Then, there’s the fascinating relation between adumbrated and chiaroscuro. All of these connections were made in my head, not on the site. For instance, none of the examples for apostrophe had reference to rhetoric; there were no rhetorical examples. What’s a writer to do? Could you help? Maybe there literary geniuses out there just waiting for such revelations. What? I’m supposed to find those examples and send them to you? We’ll see.
Aug 4, 2009
bilby Sounds like you have a lot more guerilla bestickering ahead, sarra. Feb 2, 2009
sionnach So the plural of datum is dat'a? Feb 1, 2009
sarra skip, you missed the deliberate irony in that headline!

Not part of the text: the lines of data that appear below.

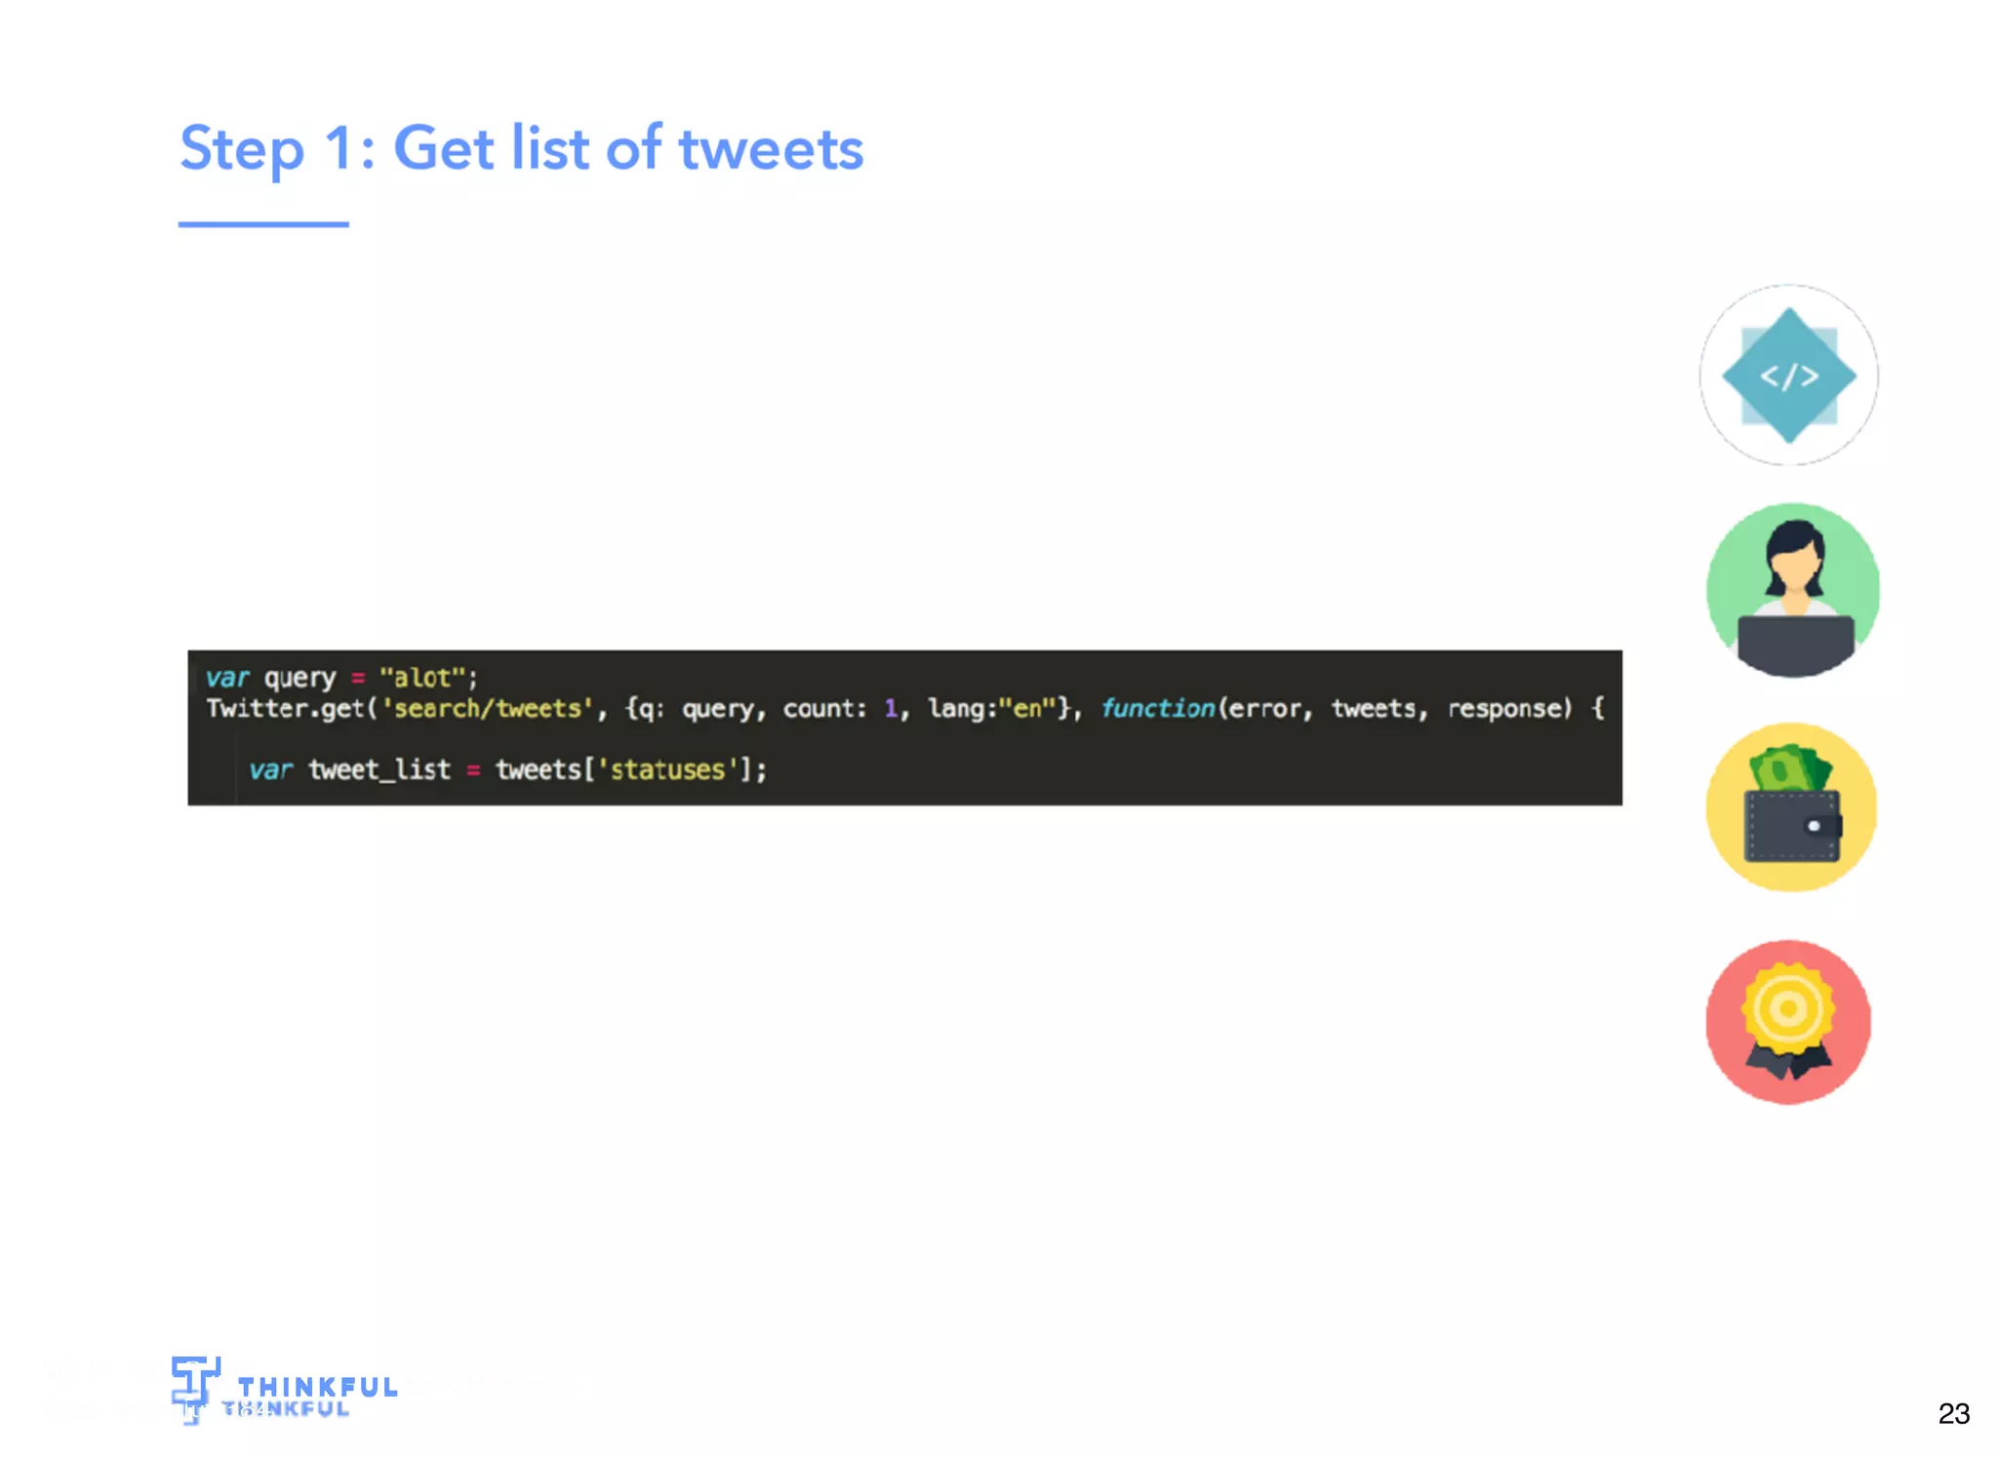The width and height of the screenshot is (1998, 1457).
Task: Click the wallet with cash icon
Action: coord(1791,807)
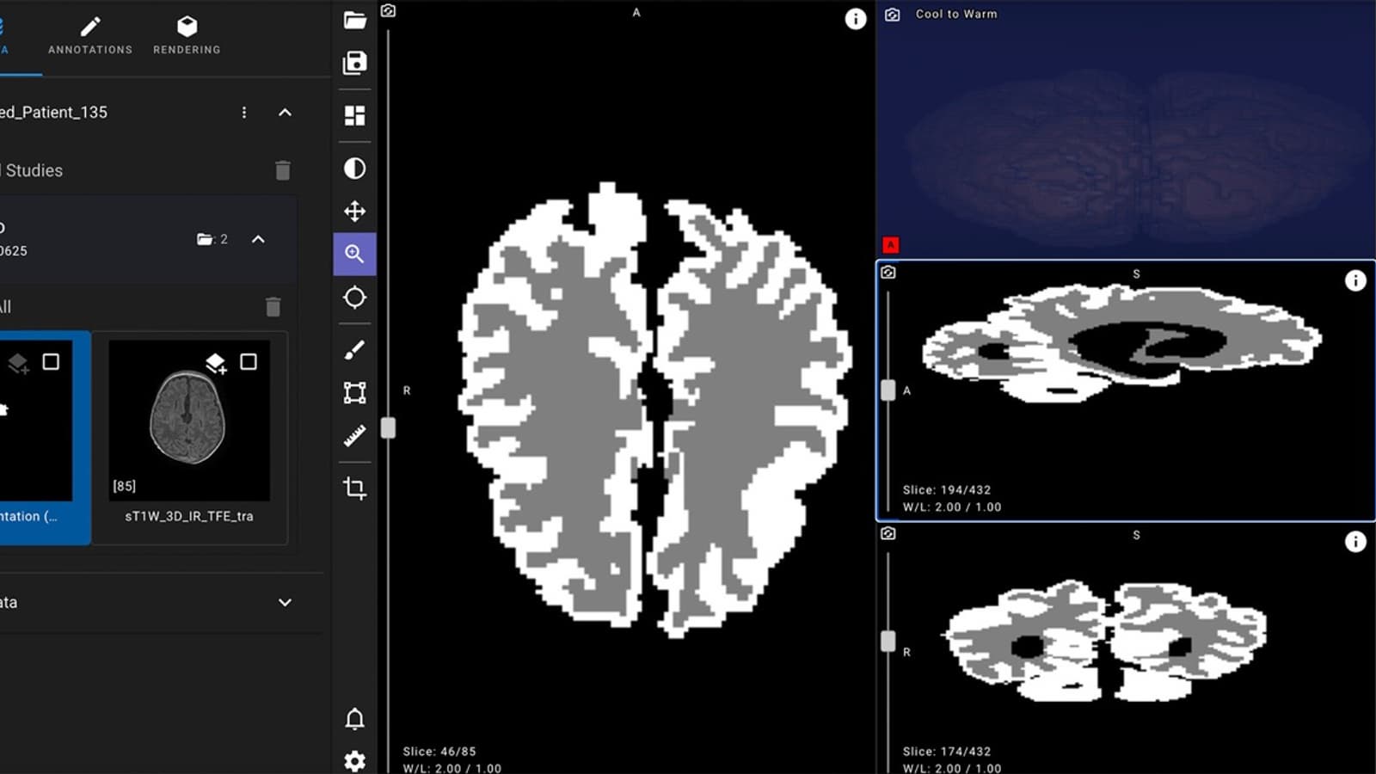Select the crop tool
Screen dimensions: 1376x774
tap(354, 488)
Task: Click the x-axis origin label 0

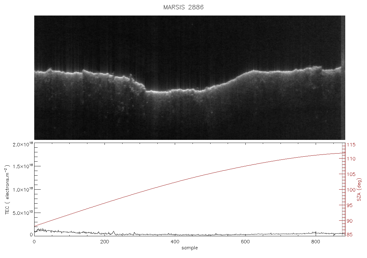Action: (x=34, y=242)
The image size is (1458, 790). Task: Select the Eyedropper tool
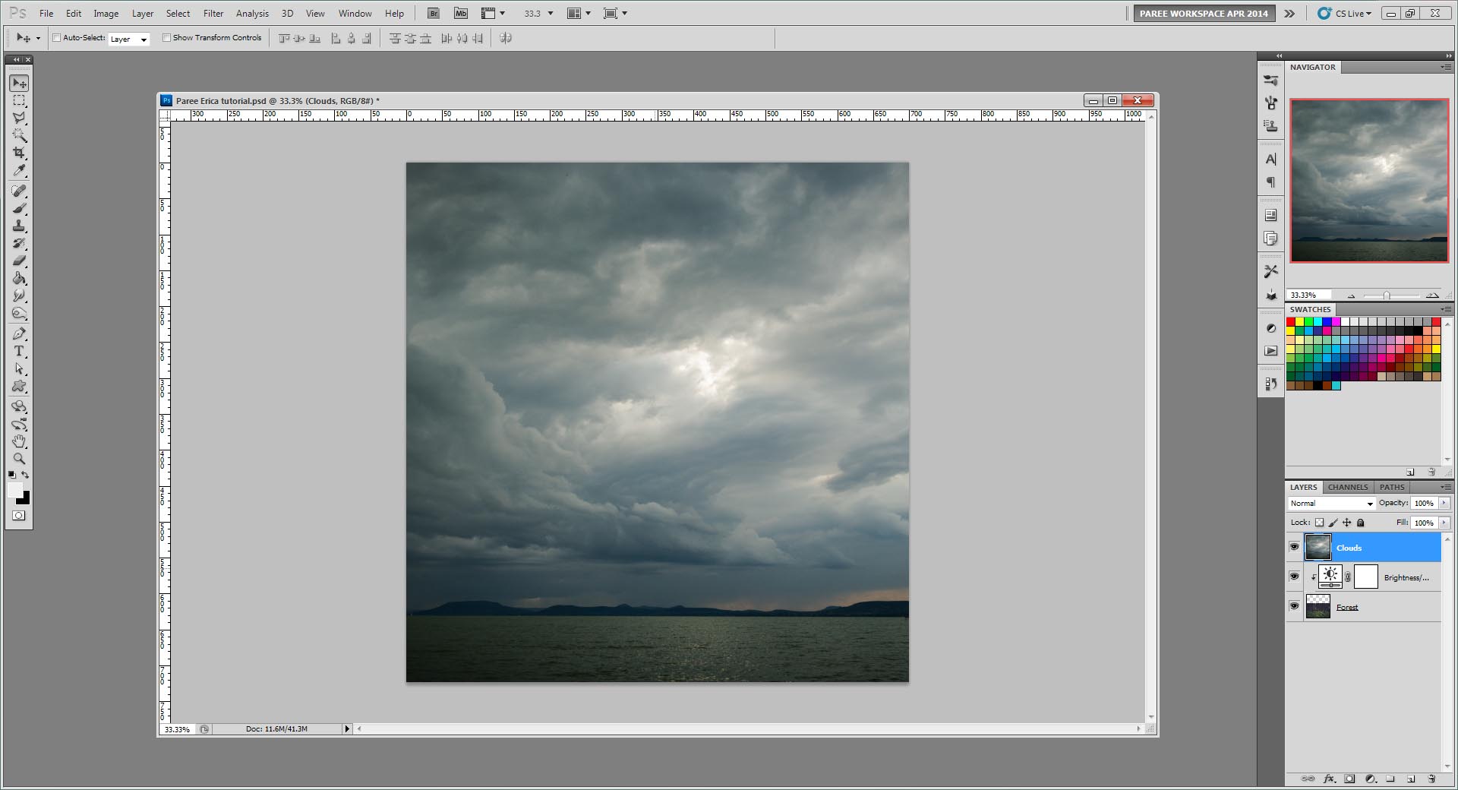tap(19, 170)
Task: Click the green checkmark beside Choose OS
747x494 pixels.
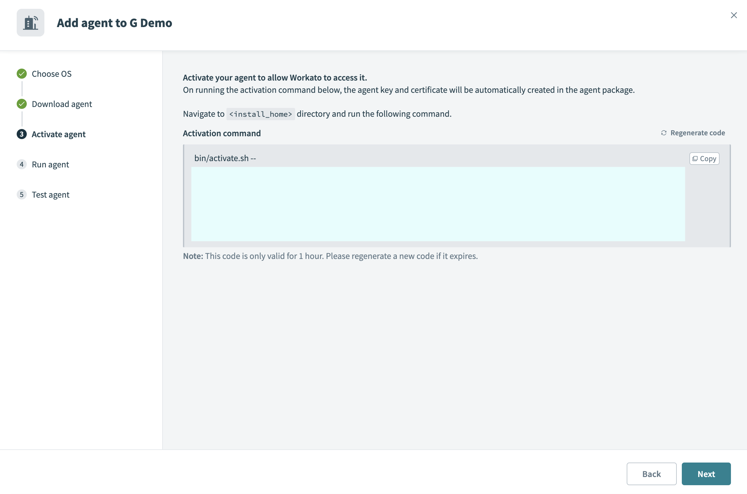Action: 21,73
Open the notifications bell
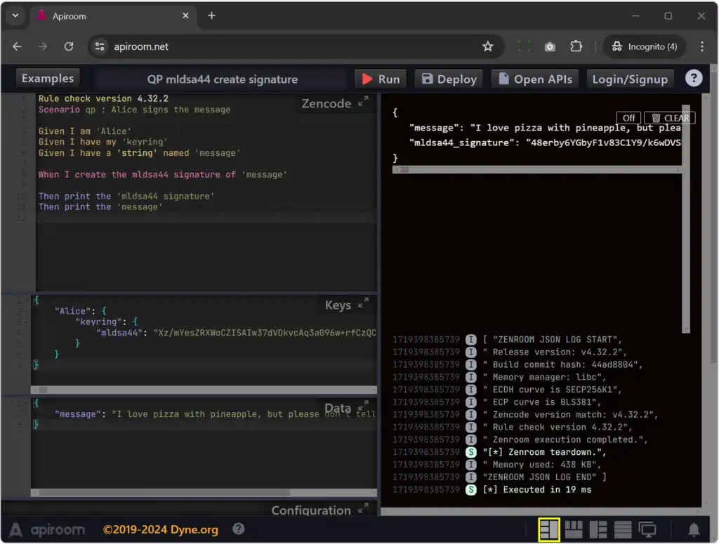719x544 pixels. pyautogui.click(x=694, y=530)
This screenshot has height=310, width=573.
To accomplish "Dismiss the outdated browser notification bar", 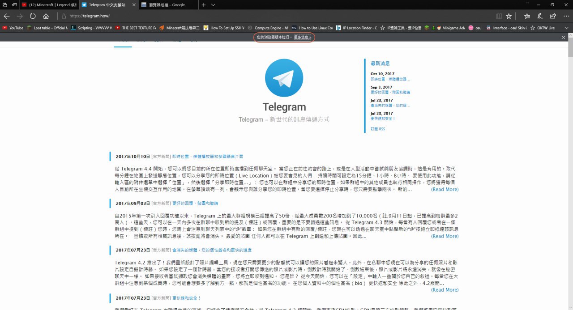I will coord(564,38).
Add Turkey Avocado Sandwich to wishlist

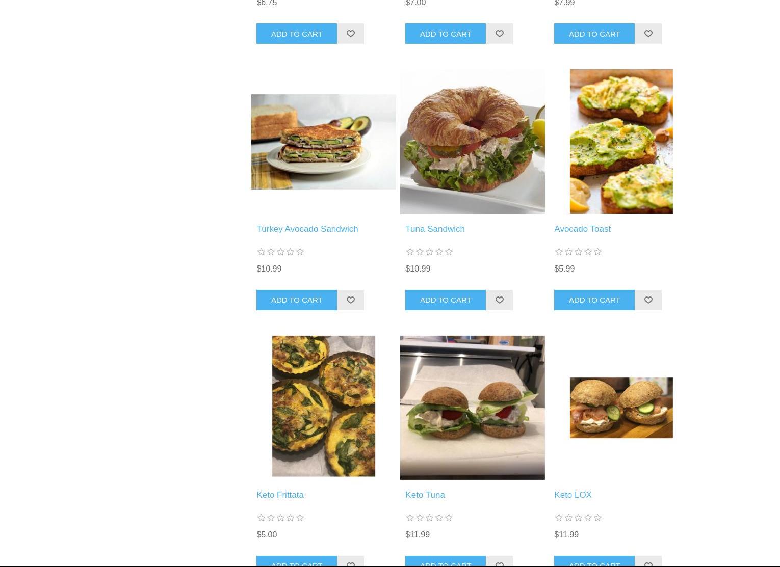coord(350,300)
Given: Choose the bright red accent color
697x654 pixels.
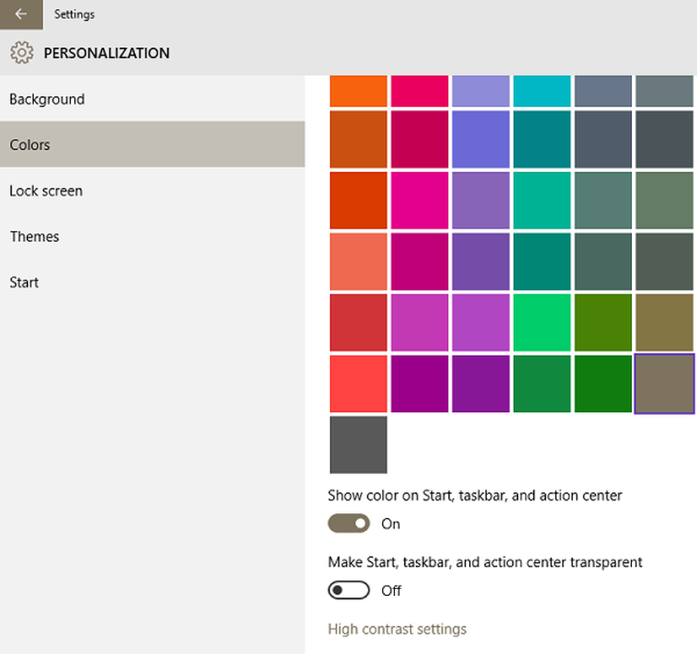Looking at the screenshot, I should click(358, 383).
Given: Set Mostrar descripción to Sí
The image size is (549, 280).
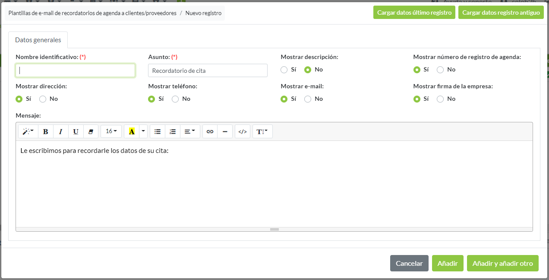Looking at the screenshot, I should (x=284, y=70).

I am slightly miffed that no-one's reported on my bestickering, long ago, an apostropheless St Philip's Place (also Birmingham). You heard it here first. Or last. Feb 1, 2009
skipvia It's a catastrophe for the apostrophe in Britain. Feb 1, 2009
whichbe The Apostrophe Protection Society May 11, 2008
mollusque No, because CD is more than one letter. The plural is CDs. Apr 22, 2008
gangerh Is that true, mollusque? I don't remember ever knowing that. So cd's is correct for more than one cd, is it? Apr 22, 2008
mollusque Except for plurals of letters (e.g., "a's", "b's", not "as", "bs"). Apr 21, 2008
bilby Goe's without saying. Apr 21, 2008
gangerh An apostrophe does not a plural make. Apr 21, 2008
gangerh I'd give up my whole apostrophe to have an id. Apr 21, 2008
frindley Remember always to use an apostrophe (not an open quote mark) when it appears at the beginning of a word, e.g. ’cause (for because) and ’60s rather than ‘cause and ‘60s.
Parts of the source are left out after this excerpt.